--- START ---

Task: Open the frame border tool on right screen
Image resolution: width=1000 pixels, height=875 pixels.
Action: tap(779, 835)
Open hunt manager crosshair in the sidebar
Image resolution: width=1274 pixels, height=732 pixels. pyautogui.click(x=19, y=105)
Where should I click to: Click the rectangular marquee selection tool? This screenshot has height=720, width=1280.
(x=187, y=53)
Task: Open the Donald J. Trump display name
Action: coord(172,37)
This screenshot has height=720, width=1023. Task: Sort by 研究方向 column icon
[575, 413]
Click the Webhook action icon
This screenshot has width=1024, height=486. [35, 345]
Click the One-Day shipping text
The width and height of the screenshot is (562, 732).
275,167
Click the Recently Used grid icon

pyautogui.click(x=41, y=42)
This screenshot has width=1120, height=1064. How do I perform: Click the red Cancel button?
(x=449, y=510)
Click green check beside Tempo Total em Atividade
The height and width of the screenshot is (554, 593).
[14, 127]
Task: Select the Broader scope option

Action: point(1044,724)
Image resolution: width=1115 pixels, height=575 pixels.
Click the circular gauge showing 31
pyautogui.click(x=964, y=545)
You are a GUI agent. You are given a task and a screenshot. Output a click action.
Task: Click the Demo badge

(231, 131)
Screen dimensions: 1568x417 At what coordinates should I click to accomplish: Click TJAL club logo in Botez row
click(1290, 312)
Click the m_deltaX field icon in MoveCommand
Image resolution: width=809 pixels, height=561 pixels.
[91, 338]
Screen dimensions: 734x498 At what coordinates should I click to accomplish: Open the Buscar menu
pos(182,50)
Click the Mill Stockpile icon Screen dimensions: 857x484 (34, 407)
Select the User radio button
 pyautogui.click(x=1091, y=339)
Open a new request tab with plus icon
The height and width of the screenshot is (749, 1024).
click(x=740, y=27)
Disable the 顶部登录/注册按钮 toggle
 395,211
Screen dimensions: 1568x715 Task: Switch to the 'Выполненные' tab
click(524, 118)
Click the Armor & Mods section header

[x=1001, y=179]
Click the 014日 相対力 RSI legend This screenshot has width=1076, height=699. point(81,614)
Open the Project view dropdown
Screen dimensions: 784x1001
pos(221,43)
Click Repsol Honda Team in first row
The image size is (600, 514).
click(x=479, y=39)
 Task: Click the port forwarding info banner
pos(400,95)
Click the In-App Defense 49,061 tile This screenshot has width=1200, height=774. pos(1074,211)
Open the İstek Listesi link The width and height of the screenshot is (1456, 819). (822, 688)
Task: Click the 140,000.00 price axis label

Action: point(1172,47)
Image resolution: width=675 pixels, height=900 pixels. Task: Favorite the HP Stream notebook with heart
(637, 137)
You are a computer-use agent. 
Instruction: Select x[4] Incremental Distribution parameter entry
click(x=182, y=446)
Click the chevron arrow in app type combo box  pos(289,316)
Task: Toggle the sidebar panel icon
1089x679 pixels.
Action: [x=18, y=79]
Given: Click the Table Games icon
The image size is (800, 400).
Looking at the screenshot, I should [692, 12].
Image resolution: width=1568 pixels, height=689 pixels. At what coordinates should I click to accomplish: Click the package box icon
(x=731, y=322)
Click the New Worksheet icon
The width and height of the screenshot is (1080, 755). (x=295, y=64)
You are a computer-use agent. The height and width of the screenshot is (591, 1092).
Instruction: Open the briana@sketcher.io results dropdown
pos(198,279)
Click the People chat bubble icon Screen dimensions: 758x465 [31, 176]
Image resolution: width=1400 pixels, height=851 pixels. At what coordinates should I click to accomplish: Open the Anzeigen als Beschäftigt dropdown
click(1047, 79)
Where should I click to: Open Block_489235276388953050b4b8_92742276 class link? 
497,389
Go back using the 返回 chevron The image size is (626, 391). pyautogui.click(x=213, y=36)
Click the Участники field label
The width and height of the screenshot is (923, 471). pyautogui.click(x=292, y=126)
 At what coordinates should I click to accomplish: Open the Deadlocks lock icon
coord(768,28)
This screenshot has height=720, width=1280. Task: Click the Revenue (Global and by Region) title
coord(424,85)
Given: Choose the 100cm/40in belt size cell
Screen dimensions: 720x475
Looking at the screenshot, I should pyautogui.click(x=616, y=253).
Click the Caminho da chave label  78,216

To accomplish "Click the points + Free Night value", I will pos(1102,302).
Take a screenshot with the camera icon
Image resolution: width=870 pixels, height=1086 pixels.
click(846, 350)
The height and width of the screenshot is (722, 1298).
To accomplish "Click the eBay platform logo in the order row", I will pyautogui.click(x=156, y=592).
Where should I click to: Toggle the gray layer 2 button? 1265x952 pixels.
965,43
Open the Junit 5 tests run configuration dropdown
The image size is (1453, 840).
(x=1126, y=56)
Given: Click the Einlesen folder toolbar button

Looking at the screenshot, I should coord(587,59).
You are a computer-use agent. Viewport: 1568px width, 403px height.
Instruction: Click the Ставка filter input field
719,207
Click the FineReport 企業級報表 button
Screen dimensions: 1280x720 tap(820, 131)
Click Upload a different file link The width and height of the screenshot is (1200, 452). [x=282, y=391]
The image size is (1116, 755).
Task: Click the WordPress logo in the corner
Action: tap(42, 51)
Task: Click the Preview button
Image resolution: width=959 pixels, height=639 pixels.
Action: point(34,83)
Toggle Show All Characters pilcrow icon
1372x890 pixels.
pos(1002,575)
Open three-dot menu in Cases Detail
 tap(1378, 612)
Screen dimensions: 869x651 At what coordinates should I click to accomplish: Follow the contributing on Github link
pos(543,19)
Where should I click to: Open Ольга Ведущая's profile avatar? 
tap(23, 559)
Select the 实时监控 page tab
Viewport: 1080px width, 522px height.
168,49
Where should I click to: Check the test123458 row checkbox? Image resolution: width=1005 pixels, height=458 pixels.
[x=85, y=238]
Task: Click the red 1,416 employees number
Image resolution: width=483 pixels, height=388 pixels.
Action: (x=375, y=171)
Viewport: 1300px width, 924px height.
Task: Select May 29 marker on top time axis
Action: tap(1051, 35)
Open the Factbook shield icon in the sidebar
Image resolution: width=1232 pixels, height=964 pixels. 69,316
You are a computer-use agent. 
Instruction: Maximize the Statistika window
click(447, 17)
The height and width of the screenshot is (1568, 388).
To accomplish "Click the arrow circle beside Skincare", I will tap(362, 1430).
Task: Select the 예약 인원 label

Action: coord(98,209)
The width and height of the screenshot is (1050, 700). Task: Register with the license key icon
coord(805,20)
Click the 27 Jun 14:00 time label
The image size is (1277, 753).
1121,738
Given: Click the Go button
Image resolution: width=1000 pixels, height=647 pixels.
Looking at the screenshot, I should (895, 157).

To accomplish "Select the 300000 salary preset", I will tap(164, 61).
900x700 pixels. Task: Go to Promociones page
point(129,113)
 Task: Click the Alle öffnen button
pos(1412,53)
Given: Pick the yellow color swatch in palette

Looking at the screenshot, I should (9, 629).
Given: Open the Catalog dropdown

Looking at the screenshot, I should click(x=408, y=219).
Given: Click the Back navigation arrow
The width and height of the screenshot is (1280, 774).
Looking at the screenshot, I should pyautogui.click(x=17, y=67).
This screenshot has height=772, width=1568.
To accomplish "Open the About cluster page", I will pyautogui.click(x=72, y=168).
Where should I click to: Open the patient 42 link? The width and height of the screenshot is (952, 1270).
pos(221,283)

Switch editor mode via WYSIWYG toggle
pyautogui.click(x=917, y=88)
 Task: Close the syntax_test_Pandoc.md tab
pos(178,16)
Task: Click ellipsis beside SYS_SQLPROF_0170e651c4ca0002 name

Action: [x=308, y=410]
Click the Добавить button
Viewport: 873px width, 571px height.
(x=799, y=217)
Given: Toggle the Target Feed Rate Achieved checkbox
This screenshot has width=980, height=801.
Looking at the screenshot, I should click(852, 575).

--- END ---

All lines in the entries above that hold the word "computer" need to be copied.

You are a computer-use agent. 
You are a computer-use agent. The height and width of the screenshot is (591, 1092).
You are a computer-use agent. Viewport: 1568px width, 403px height.
You are a computer-use agent. 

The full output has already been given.